== TASK TO COMPLETE ==
Please give back only the lines below from the one containing "Screen dimensions: 1568x564" to the one containing "This screenshot has width=452, height=452.", each repeated word for word, both ends included.

(Saved entries)
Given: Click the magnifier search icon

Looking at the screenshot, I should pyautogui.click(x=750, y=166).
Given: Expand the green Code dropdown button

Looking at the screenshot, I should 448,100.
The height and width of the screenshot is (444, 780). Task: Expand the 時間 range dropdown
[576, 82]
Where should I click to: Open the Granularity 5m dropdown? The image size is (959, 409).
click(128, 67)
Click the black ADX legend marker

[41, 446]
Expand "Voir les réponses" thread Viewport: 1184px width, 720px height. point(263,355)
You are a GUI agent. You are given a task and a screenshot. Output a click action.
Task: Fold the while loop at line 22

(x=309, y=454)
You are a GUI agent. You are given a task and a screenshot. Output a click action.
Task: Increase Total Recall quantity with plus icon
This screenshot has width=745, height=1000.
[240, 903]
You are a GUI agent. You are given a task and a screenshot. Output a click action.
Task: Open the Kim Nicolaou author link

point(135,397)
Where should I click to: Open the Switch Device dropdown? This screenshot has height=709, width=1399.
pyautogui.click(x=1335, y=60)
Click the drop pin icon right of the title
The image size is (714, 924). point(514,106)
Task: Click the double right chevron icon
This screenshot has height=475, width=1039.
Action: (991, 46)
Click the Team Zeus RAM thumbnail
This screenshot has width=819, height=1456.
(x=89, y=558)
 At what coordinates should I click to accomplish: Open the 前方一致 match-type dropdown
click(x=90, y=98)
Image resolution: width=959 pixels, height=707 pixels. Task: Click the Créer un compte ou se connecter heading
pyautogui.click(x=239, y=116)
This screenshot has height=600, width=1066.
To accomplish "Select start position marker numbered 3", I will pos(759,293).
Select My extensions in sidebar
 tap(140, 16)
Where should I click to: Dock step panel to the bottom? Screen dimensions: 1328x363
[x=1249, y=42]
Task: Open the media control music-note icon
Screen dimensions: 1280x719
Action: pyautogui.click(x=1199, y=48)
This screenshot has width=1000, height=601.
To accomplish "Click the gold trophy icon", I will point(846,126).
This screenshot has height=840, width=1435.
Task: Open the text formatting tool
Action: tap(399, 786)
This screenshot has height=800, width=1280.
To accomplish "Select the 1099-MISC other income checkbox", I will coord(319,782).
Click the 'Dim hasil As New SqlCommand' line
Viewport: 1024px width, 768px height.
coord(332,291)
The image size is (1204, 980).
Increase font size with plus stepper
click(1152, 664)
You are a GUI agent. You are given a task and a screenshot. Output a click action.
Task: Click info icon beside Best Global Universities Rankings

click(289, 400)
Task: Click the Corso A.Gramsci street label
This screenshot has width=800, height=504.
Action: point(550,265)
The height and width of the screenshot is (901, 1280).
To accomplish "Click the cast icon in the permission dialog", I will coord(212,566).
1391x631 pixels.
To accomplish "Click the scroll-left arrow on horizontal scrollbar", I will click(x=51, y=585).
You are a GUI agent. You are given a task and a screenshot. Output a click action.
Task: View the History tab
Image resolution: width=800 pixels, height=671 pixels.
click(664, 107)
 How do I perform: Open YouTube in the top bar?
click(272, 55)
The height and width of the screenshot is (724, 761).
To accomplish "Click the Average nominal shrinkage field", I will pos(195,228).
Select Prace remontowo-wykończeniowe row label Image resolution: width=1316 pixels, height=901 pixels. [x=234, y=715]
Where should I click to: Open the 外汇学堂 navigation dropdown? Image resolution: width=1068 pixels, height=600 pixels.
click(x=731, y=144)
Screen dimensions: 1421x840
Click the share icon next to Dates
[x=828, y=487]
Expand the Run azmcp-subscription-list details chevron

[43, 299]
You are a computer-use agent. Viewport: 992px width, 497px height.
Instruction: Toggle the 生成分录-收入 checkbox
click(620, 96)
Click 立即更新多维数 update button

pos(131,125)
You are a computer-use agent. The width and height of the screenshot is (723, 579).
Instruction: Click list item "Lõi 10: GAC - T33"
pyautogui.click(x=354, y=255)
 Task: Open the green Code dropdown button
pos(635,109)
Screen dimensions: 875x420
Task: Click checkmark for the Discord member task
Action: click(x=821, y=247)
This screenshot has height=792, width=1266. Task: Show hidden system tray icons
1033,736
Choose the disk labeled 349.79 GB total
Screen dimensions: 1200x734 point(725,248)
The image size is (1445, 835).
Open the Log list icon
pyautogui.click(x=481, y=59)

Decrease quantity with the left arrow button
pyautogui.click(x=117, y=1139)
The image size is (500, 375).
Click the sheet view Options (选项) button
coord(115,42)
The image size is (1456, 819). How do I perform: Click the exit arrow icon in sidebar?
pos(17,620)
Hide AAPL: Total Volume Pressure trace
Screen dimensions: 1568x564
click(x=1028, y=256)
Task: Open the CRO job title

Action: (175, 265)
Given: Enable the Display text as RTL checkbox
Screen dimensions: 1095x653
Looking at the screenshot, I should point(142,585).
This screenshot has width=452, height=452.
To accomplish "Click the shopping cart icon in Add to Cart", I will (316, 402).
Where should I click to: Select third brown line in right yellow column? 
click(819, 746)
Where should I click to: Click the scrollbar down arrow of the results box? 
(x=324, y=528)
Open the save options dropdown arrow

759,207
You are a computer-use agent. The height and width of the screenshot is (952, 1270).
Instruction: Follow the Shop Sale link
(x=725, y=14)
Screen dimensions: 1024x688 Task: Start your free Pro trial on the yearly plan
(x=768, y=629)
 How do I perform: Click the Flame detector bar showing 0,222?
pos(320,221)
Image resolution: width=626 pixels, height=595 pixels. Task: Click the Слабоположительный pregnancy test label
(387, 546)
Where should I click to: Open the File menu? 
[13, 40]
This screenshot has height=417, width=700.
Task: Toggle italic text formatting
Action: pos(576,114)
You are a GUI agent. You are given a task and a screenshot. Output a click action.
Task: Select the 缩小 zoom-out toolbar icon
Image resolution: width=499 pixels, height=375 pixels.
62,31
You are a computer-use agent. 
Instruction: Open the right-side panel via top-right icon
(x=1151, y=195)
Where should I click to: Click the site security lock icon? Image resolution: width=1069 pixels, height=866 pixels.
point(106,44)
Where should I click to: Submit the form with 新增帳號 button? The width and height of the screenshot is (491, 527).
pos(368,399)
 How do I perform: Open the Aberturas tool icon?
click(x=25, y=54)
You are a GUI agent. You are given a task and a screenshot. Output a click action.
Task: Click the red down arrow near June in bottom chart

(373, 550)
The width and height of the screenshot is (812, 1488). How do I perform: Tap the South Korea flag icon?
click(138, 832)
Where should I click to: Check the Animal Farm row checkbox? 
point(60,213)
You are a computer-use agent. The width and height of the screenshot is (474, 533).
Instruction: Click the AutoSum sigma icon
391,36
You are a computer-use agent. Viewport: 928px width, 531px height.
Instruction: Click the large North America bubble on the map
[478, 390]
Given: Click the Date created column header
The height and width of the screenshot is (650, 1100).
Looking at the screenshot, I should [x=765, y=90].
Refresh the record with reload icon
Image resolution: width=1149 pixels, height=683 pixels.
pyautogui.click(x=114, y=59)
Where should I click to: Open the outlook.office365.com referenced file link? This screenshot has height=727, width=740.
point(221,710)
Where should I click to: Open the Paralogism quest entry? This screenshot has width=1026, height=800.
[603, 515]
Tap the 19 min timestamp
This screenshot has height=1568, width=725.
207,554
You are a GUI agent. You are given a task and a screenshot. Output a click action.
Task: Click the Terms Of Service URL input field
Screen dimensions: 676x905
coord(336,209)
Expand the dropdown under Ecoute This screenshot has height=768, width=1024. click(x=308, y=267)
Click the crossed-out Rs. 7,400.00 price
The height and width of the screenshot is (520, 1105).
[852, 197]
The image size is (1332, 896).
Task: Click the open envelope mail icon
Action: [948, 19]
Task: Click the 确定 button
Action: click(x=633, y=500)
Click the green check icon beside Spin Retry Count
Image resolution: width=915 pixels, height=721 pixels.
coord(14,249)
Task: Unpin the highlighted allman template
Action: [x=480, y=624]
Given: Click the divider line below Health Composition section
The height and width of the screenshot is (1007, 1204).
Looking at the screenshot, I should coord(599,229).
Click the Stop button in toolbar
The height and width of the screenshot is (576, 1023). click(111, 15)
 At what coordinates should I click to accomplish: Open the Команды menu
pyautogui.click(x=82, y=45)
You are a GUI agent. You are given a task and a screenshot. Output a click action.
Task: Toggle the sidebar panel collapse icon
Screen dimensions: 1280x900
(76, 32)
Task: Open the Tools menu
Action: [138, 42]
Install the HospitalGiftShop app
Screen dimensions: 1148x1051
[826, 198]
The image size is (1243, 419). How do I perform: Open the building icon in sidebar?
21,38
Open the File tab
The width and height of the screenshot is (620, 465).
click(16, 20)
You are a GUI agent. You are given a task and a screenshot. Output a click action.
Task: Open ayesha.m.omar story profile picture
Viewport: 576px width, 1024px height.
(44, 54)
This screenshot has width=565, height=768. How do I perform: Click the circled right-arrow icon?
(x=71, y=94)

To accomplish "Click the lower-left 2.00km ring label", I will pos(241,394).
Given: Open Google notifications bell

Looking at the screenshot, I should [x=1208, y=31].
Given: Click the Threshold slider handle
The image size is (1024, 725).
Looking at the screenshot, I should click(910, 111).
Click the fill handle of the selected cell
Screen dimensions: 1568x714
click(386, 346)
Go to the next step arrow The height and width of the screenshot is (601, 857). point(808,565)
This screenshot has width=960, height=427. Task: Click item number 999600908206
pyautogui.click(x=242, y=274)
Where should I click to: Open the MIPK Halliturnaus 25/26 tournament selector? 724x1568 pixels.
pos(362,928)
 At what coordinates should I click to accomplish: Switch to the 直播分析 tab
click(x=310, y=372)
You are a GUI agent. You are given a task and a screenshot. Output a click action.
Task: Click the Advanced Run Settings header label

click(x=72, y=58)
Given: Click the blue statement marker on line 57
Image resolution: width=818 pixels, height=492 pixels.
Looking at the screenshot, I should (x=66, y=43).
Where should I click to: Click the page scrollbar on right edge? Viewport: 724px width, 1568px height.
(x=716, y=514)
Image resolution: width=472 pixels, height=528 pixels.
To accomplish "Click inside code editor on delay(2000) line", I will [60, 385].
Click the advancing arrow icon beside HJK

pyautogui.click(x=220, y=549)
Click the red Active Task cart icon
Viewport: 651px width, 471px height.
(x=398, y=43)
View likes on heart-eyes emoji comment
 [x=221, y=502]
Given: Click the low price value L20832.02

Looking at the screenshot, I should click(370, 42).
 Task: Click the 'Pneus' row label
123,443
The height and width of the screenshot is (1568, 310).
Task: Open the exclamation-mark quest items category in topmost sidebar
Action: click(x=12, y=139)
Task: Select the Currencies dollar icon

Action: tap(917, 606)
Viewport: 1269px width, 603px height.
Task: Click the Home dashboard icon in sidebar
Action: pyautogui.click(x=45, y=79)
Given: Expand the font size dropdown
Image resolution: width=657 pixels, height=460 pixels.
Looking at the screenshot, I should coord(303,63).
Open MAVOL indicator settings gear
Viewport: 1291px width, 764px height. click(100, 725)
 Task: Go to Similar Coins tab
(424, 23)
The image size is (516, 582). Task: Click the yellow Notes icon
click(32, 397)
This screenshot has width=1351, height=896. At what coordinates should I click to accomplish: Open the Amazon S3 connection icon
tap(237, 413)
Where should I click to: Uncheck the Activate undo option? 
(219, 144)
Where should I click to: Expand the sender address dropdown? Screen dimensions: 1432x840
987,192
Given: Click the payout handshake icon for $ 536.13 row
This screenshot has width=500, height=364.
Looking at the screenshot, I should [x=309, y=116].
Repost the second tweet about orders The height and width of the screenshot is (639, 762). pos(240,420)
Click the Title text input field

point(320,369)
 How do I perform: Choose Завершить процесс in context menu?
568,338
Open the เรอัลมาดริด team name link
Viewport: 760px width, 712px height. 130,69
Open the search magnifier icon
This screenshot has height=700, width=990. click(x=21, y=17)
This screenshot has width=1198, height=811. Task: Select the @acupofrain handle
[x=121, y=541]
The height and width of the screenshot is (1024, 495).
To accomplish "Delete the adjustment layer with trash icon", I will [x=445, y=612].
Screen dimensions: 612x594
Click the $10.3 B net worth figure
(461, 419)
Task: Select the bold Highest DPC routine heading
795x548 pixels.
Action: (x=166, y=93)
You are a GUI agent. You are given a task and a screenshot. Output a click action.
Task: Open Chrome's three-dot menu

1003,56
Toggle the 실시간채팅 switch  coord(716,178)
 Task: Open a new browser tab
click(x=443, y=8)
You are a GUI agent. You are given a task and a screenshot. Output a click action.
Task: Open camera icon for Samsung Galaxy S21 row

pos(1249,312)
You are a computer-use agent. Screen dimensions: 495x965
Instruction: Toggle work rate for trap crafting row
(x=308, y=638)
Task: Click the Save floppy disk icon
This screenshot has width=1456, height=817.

== EXPECTED ANSWER ==
Screen dimensions: 1568x564
click(x=1028, y=256)
Task: Open the CRO job title

Action: (175, 265)
Given: Enable the Display text as RTL checkbox
Screen dimensions: 1095x653
Looking at the screenshot, I should point(142,585).
This screenshot has width=452, height=452.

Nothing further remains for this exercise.